• [AIM OF THE EXERCISE] Copy the records below word for word, everything from the line that contains "The width and height of the screenshot is (700, 394)." down to the line that contains "Action: pyautogui.click(x=117, y=73)", including both of those lines. Leave the pictures out of your copy.

==== DATASET ROWS

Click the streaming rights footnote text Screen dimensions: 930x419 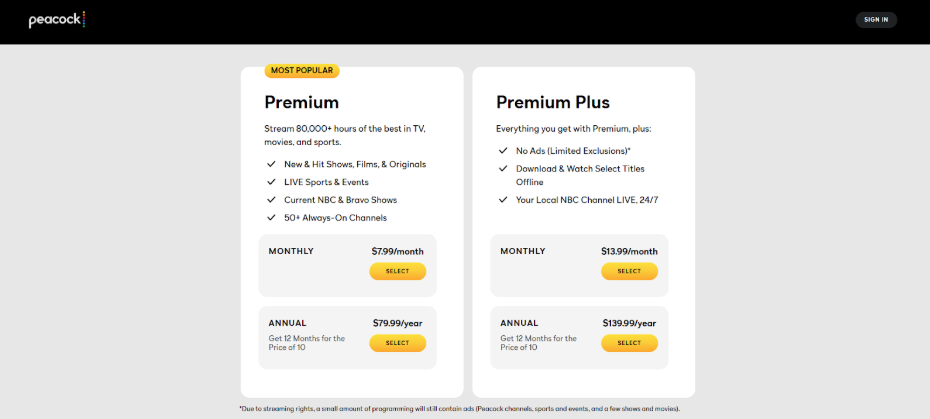[x=460, y=410]
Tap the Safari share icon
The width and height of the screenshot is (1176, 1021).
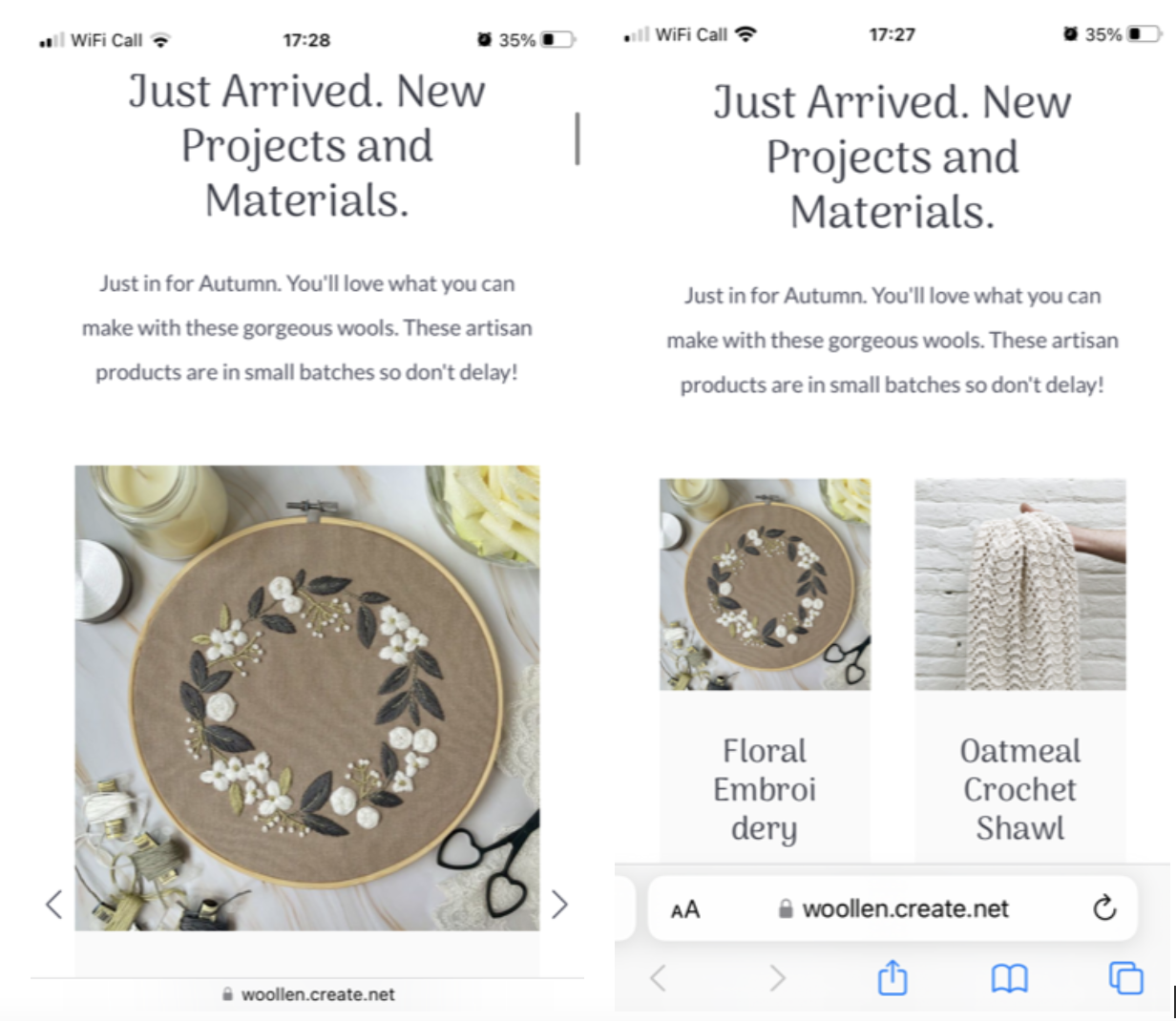click(x=892, y=977)
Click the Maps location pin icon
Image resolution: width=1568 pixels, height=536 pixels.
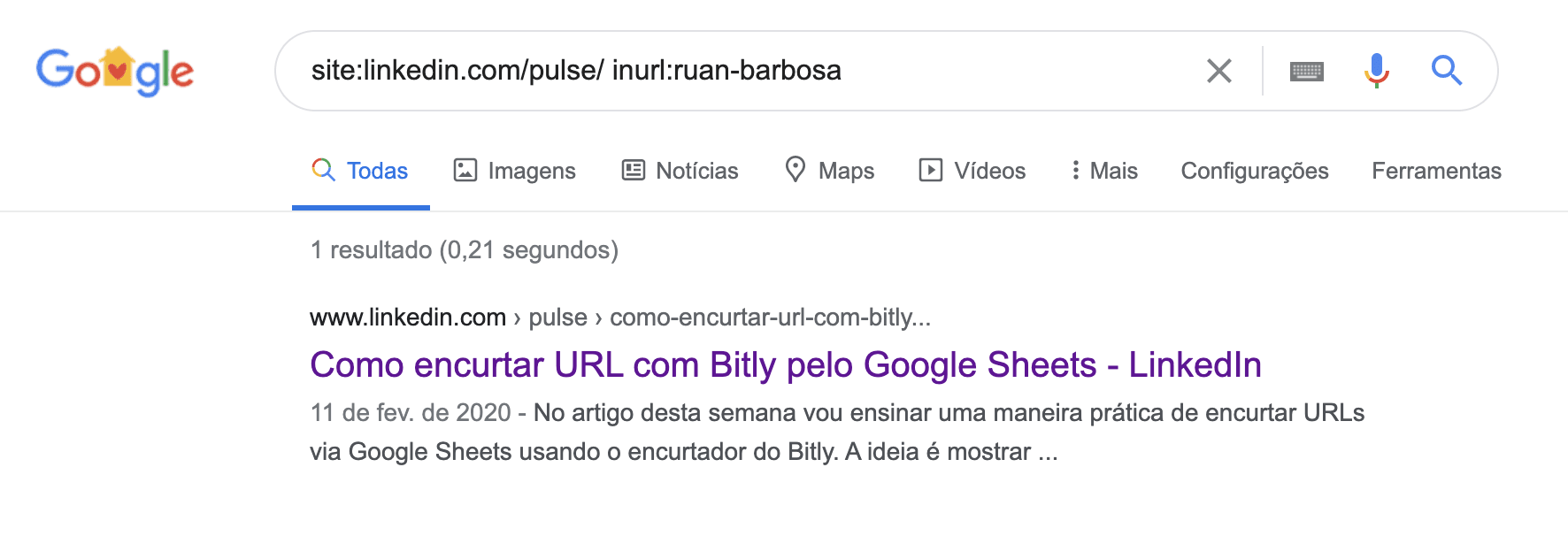[796, 169]
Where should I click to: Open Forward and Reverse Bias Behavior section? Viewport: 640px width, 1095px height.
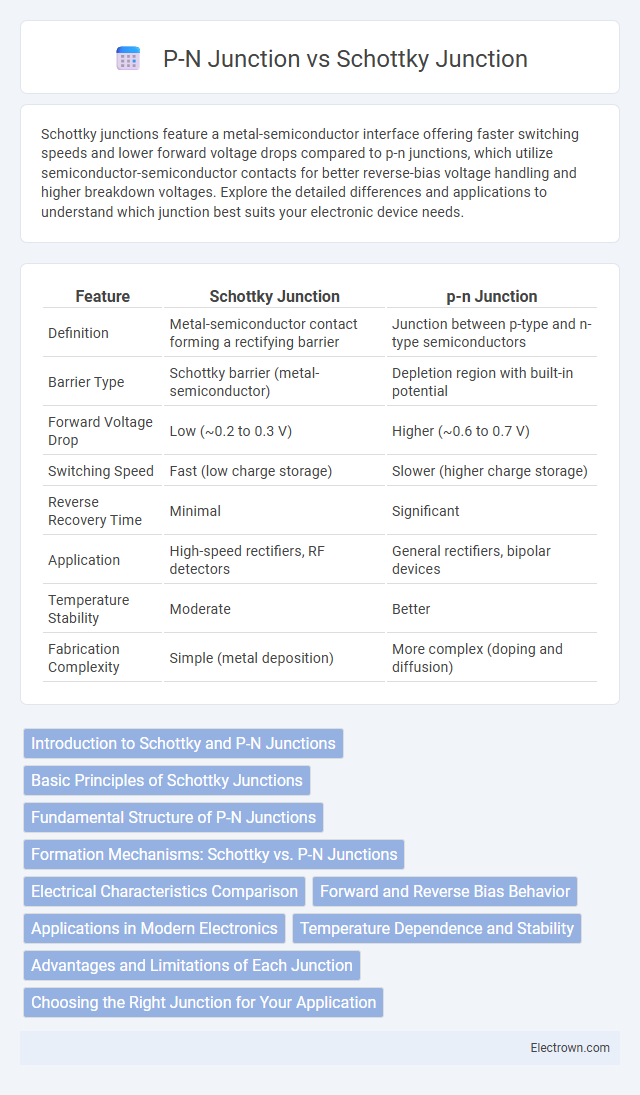[444, 891]
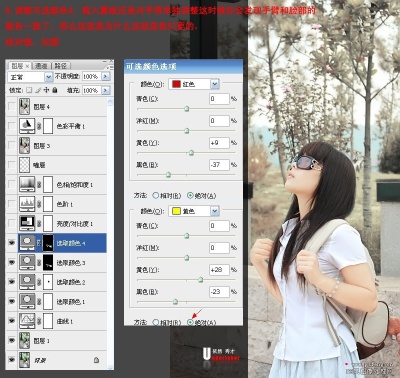Click the black layer mask of Selective Color 3
Screen dimensions: 400x378
[48, 262]
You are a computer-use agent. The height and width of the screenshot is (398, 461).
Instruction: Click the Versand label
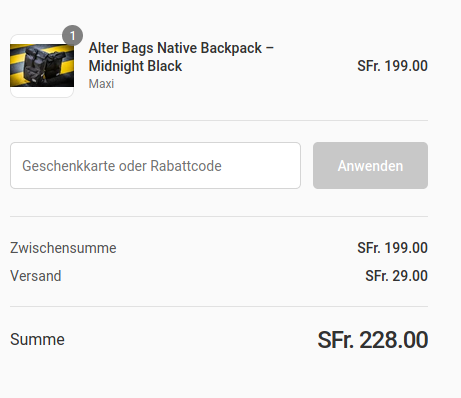click(36, 276)
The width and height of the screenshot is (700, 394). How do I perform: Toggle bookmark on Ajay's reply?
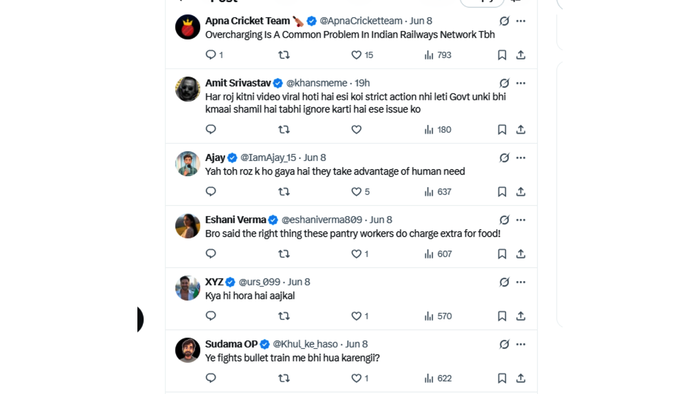click(x=502, y=191)
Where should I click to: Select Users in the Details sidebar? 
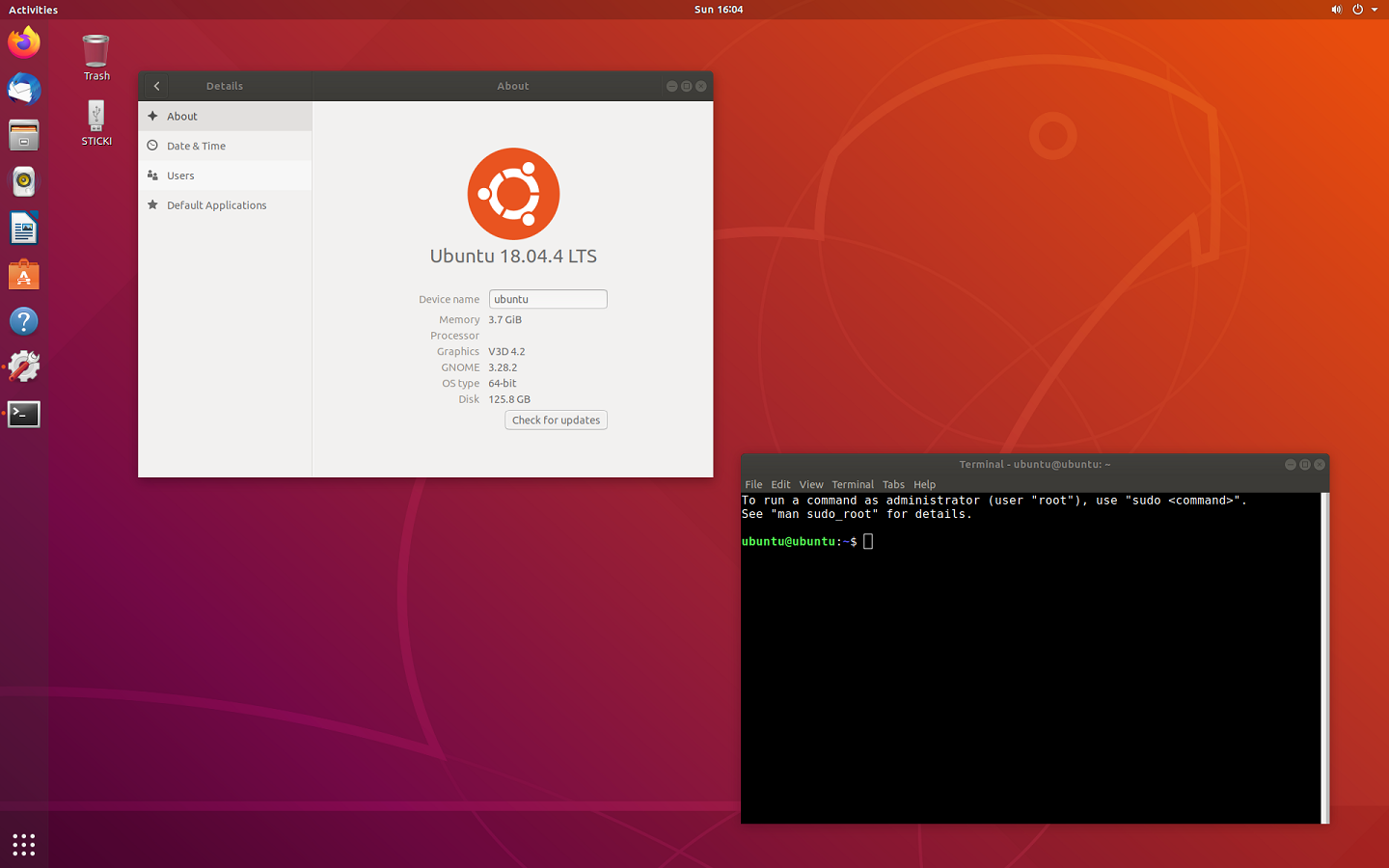click(x=180, y=176)
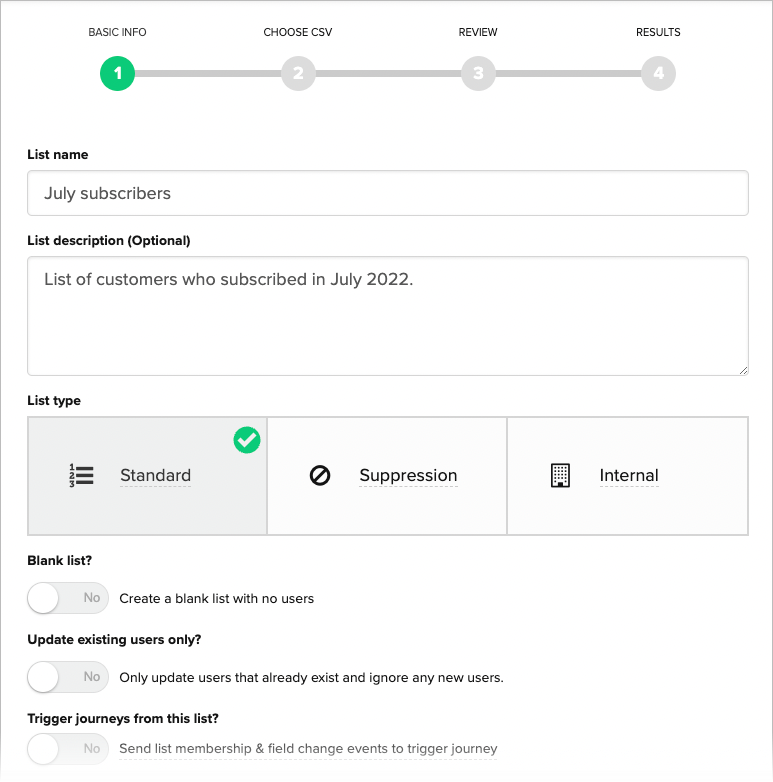This screenshot has height=782, width=773.
Task: Click step 1 green circle
Action: pyautogui.click(x=117, y=73)
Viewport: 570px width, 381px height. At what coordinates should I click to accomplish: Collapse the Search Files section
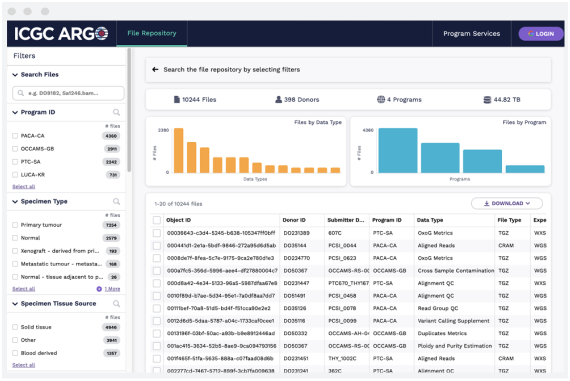(15, 75)
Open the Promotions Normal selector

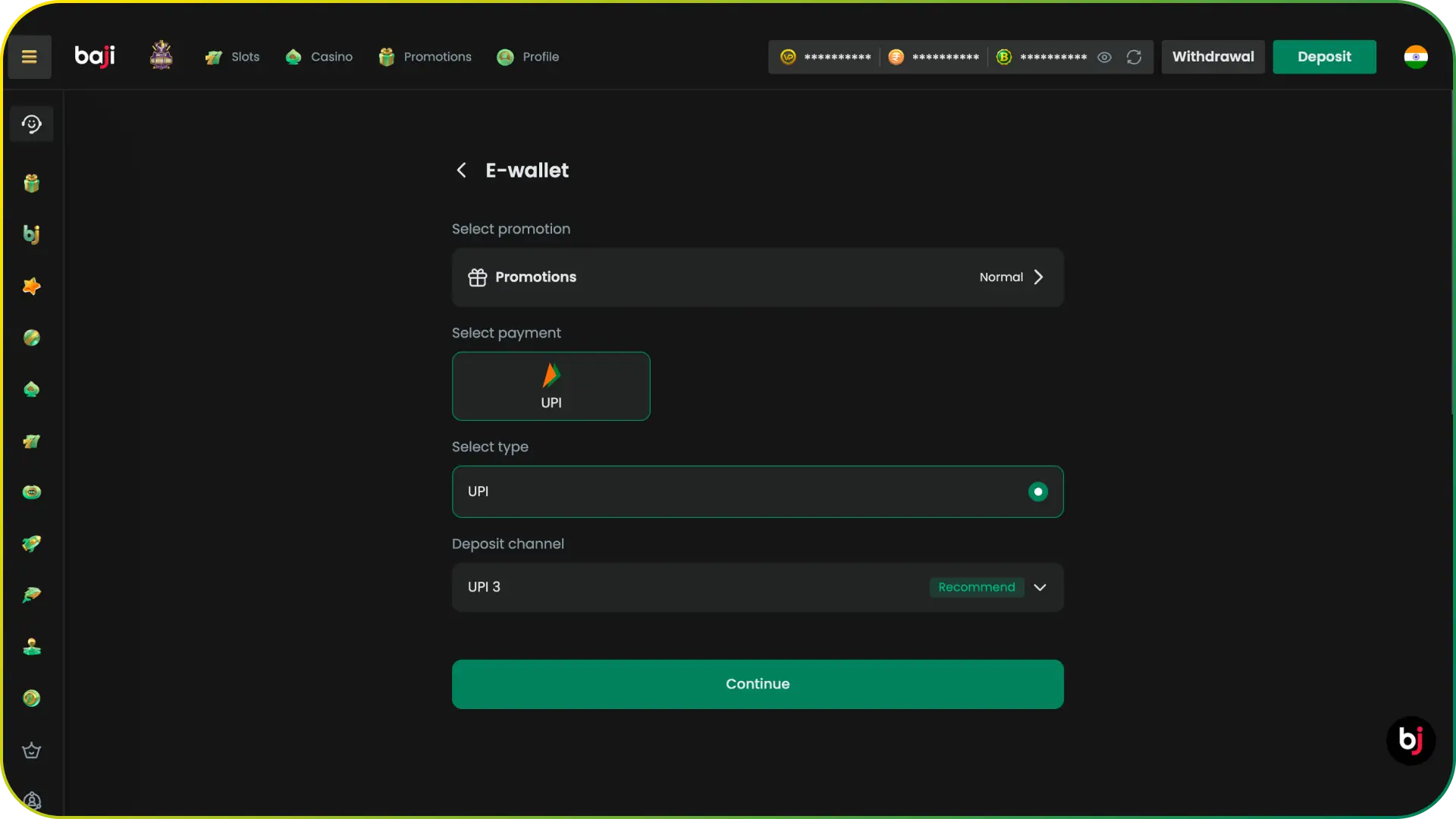[x=758, y=278]
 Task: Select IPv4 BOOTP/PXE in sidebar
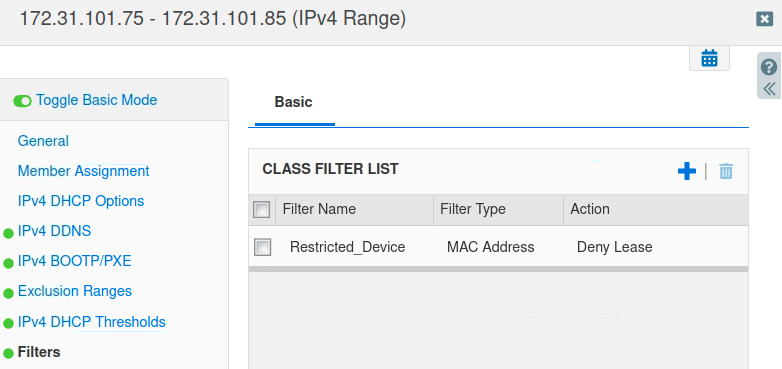pyautogui.click(x=74, y=261)
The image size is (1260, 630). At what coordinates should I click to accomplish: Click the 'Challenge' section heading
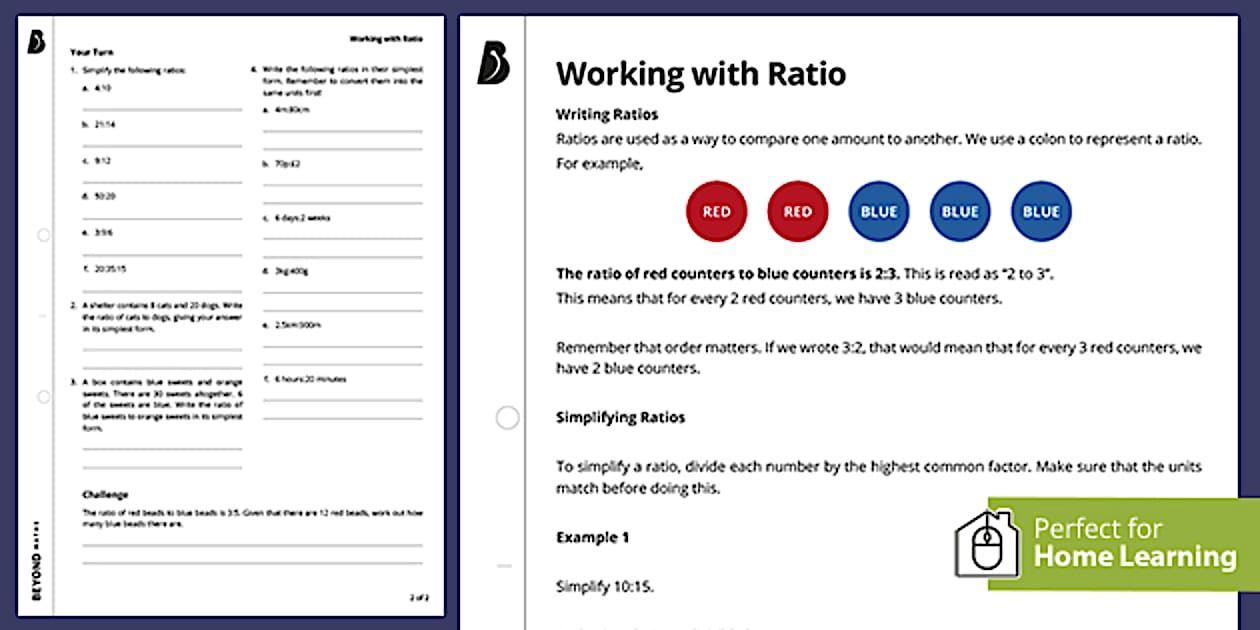(x=103, y=493)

========

• [REPLY TO THE TASK]
The width and height of the screenshot is (700, 394). How do I perform: Toggle bookmark on Ajay's reply?
click(x=502, y=191)
Where should I click to: Select Users in the Details sidebar? 
click(x=180, y=176)
This screenshot has height=782, width=773.
Task: Click step 1 green circle
Action: pyautogui.click(x=117, y=73)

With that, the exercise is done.